The implications of machine learning in sports pale in importance to the implications on many other walks of life, like the few described above, but the ramifications are fascinating none-the-less. There is a “purism” in sports that does not exist in a lot of other facets of life. That purism is the reason steroid scandals are given the importance they are. Nobody is especially bothered if an actor is revealed to have used the drug to become a character on the screen, even if it does make you uneasy. Sports, however has a tradition that does not want asterisks attached to it. This does not need much argument, it’s inherently clear that people have a hard time embracing change in sports a lot of the time.
The thing I find most fascinating about the future of machine learning in sports is that I think this happening right now. Decades from now, these technologies will have obviously had a major affect on our lives, but the adoption of this technology will be measured season-over-season, not decade-over-decade. From the point of view of the creators of the game-specific technology, it will be as easy as adopting the software libraries already made available. While truly understanding the undelying mechanics of machine learning, implementing it will soon be a synch for spirited technologists and entrepreneurs willing to stand on the shoulders of the giants who have made the big leaps. Machine learning services are already being made available through Amazon Web Services. There are already many startups in the space and it only takes one to make a big impact. Many professional sports leagues have already moved to a data driven approach and coaches are increasingly expected to be literate in the way these approaches are handled.

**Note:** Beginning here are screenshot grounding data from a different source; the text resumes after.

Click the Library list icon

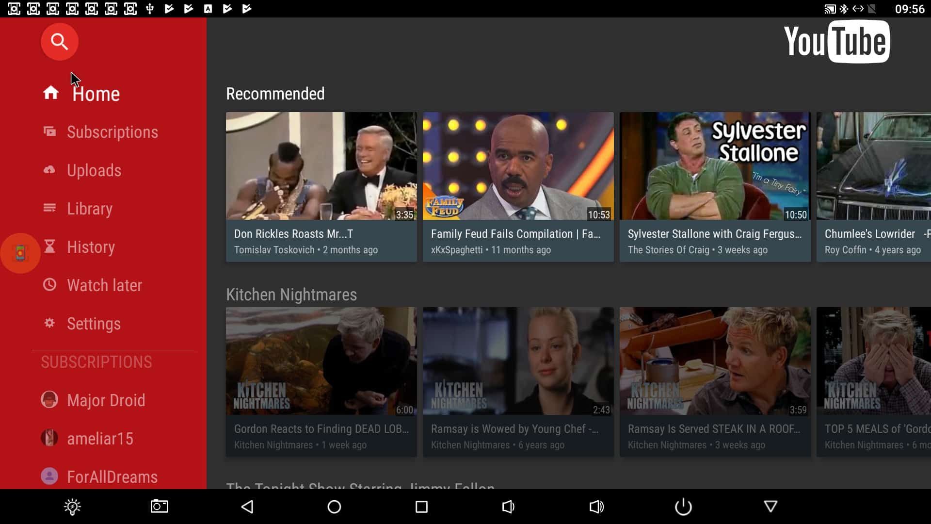(x=49, y=208)
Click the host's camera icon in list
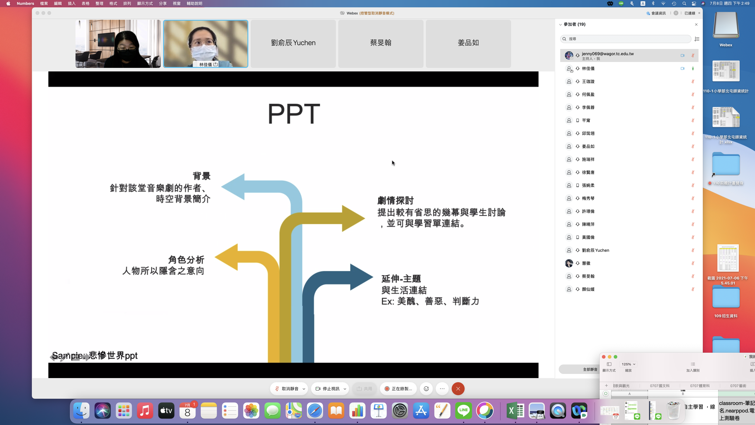Screen dimensions: 755x425 [682, 55]
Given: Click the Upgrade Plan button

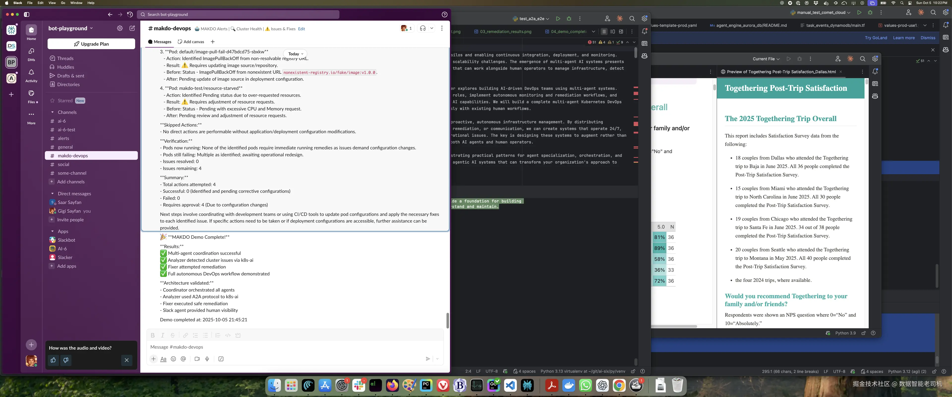Looking at the screenshot, I should click(91, 44).
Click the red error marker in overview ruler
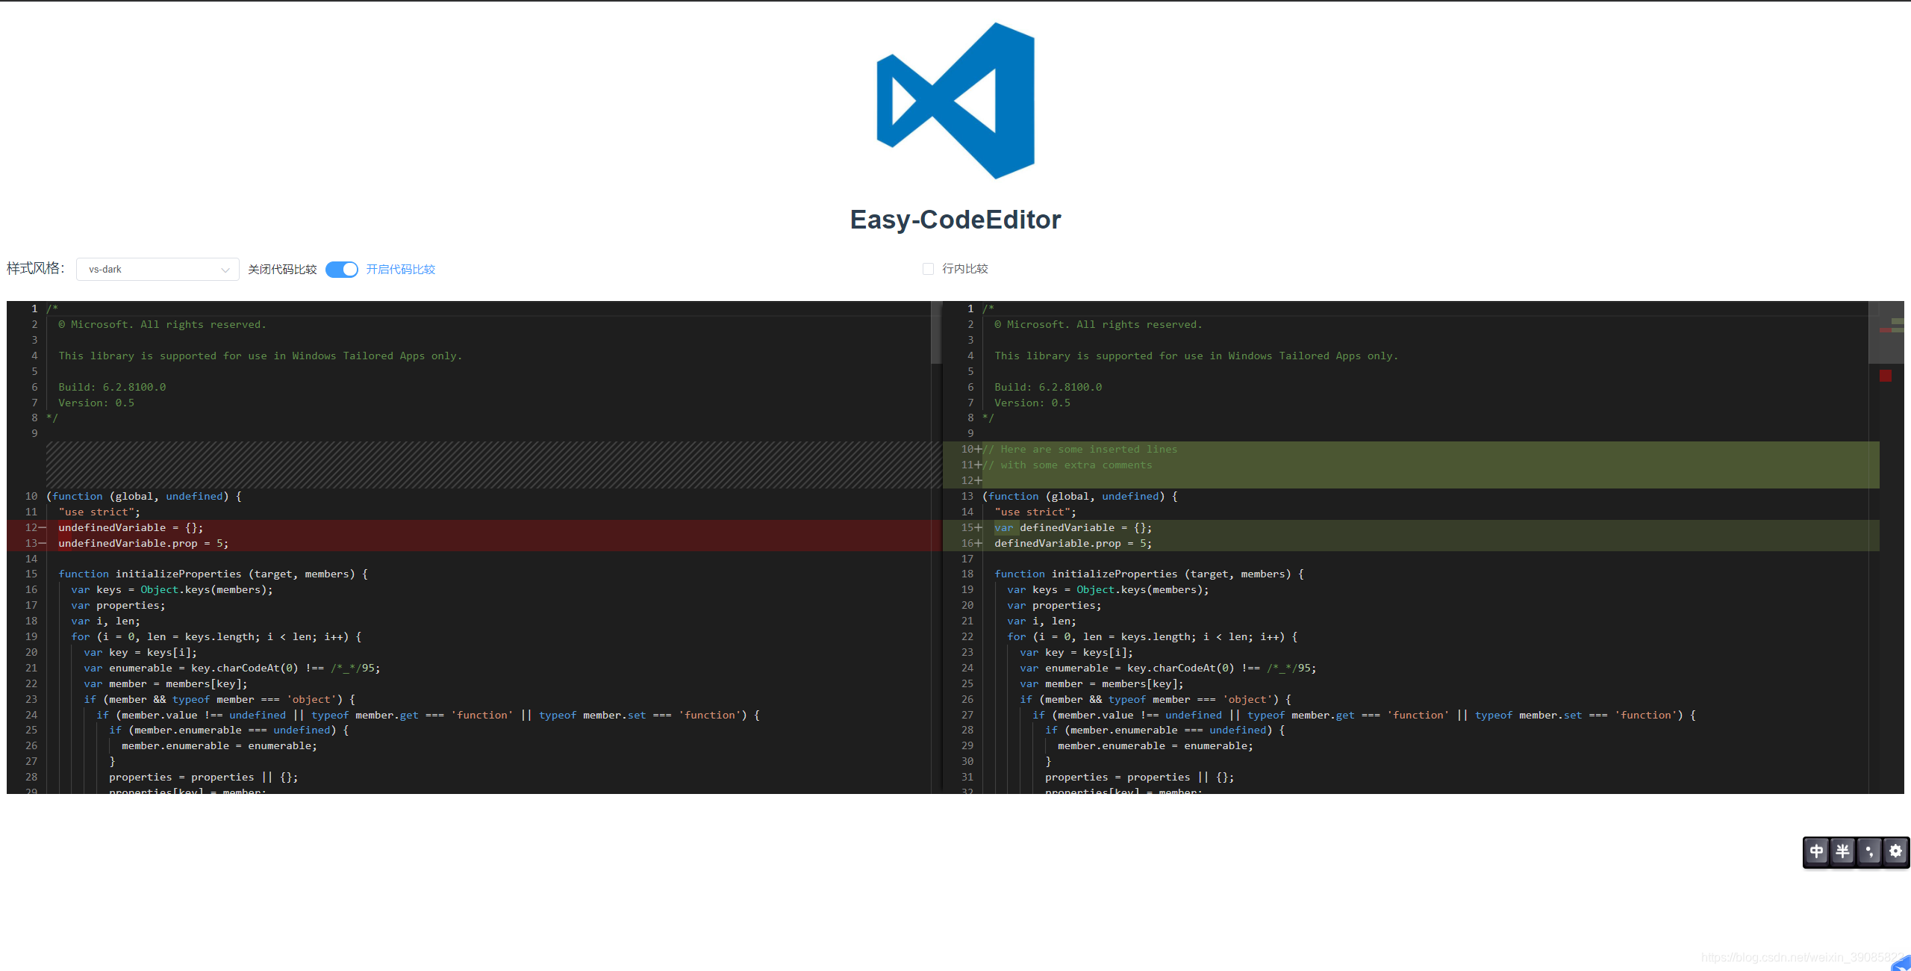This screenshot has width=1911, height=971. (1886, 376)
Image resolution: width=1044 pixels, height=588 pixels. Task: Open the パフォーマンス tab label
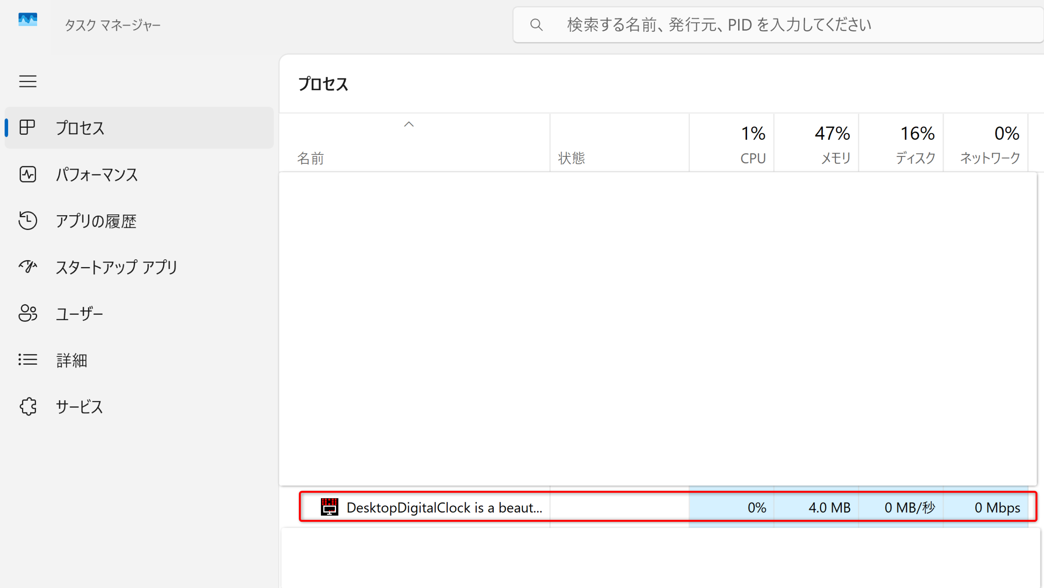pos(97,175)
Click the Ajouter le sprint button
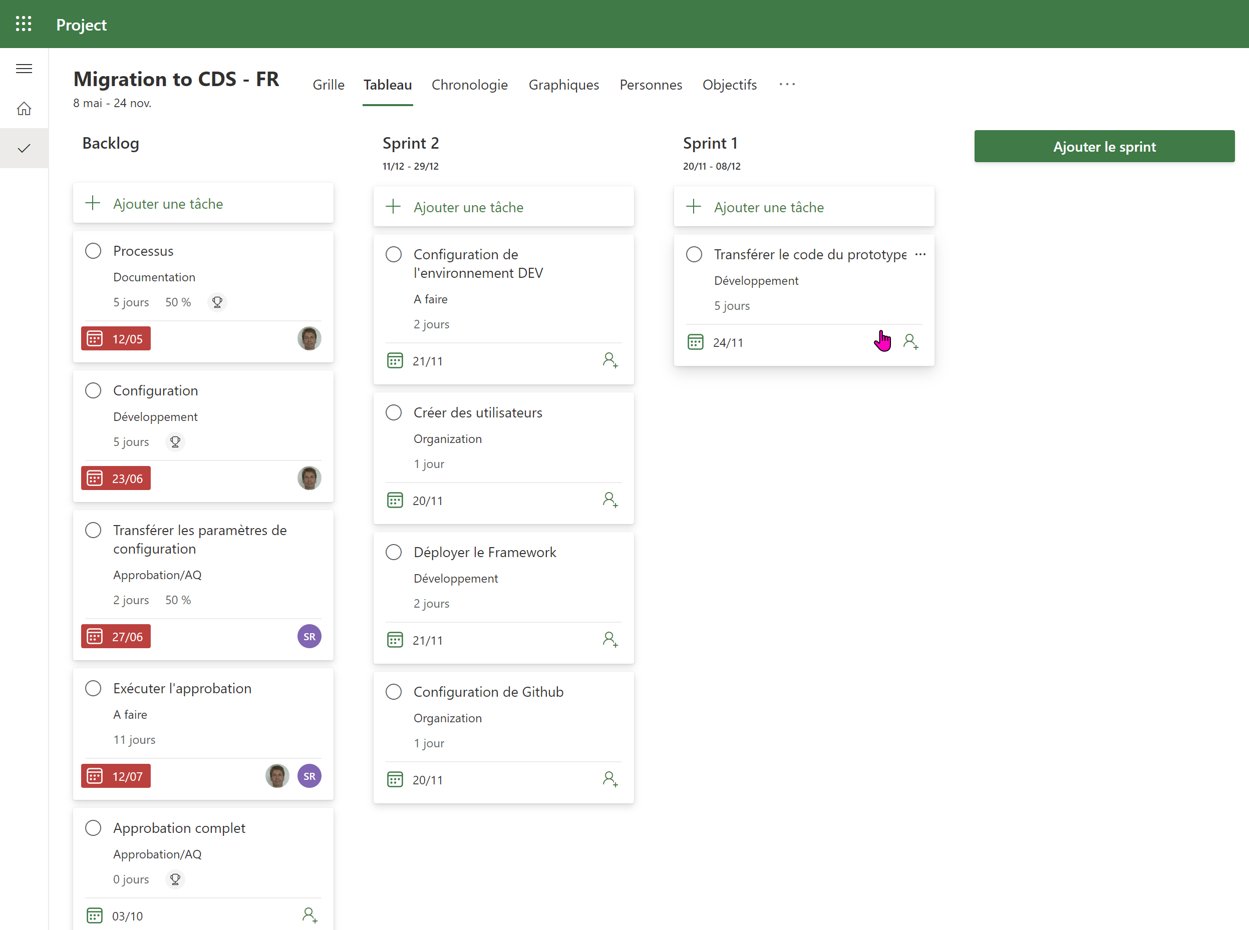1249x930 pixels. click(1104, 146)
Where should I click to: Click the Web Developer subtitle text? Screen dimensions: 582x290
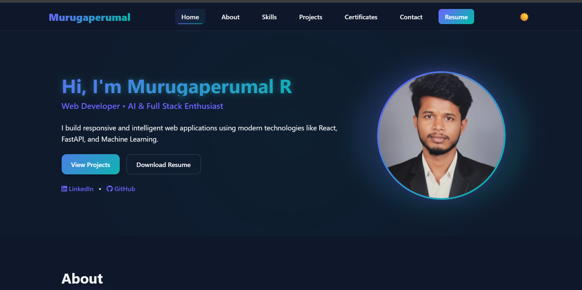(142, 106)
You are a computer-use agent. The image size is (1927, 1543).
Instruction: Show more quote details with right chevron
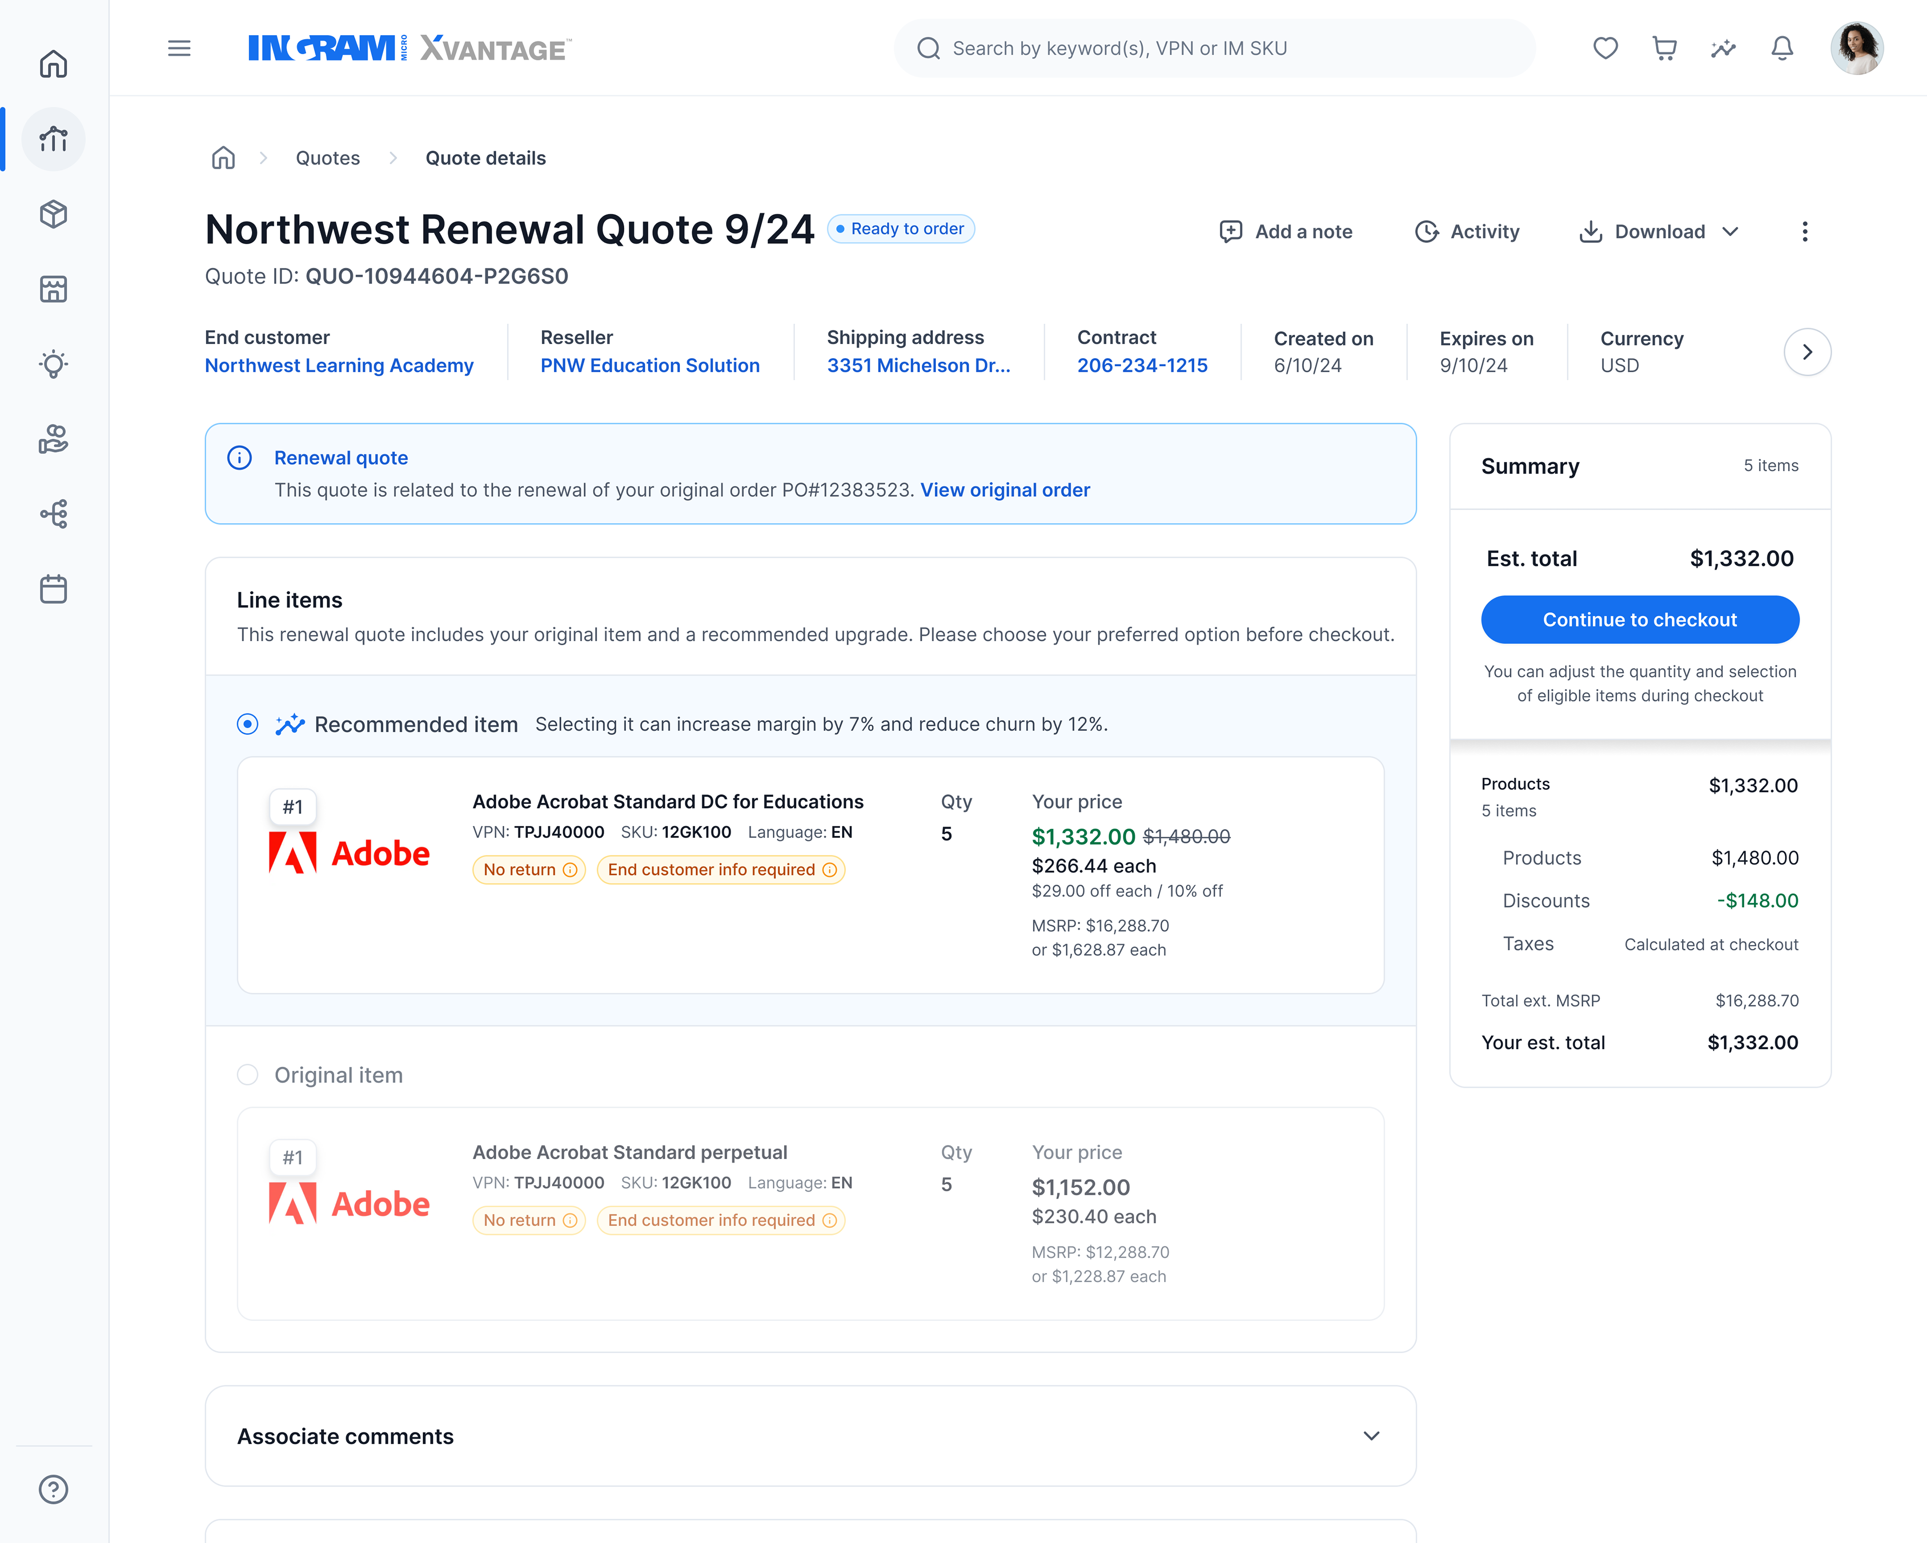[x=1807, y=352]
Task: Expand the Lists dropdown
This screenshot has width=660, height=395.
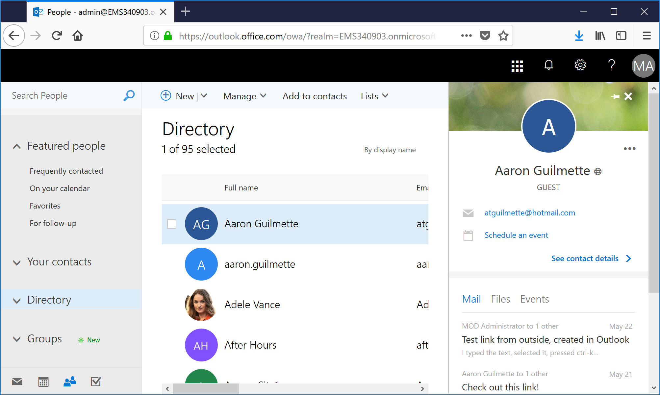Action: point(385,96)
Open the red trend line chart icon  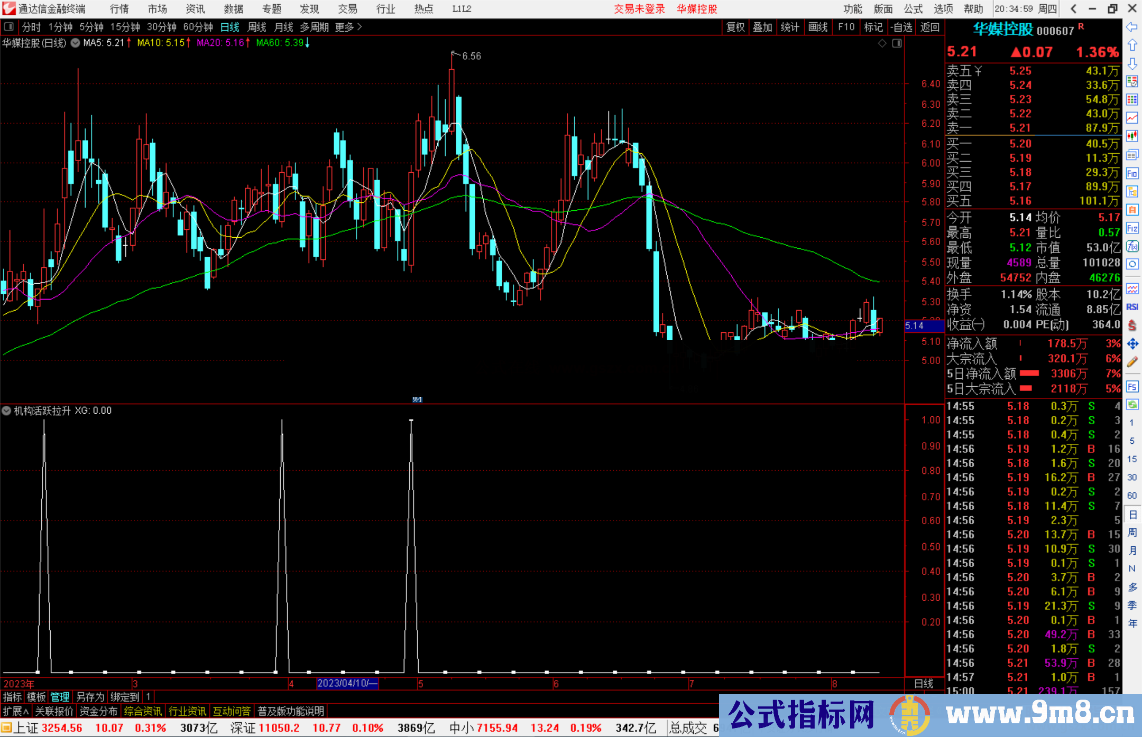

The least intuitive part about understanding the impact machine learning can have is the fact that it can make a computer really good at what we typically think computers are very bad at. Specialized programs will soon be able to recognize the difference between a power run and a counter in football, just by watching the video, the way a seasoned coach would. The program also knows exactly how many times that team has run that play this year, field position, circumstance, injuries that might affect play calling and every other detail that might exist. It will know how often the middle linebacker overcommits to the play when he sees the pulling guard, and whether it happens more often in zone or man and whether or not it is available to exploit. This will happen with limited need for data entry. The machine will examine all the film and make these determinations. Opposing coaches will need to begin calling plays against the machine, not the human. In order to know how to accurately call “against the machine”, the coach will need a machine themselves. There exists a reasonable likelihood that it will ultimately make a lot more sense strategically to let the machine call the plays, rather than risk human error.
Moneyball demonstrated how baseball shifted from scouting for “5 tool players” to primarily examining data in order to make personnel decisions. There is still value in making scouting based inferences, even if they are flawed by human error. But what about when machines are able to identify athletic traits and injury risks through pattern recognition. Just capture as much video as you can and you have your answers. Machine-aided outcomes will never be perfect, but they only need to be better than human outcomes in order to be the obvious choice.
There will be resistance to the machines, perhaps even through lots of regulation of their use, but drawing all the lines and doing so predictively will be impossible and the competitive advantage the machines to those with access will ensure their adoption. I’m making a lot of assumptions in order to say that things will play out the way I have described but there are already people and companies making use of this technology in the games and this just the beginning. By the end of the decade some of the situations I have described will be taking form and someday not too far, a coach or manager somewhere may lose his or her job to a machine.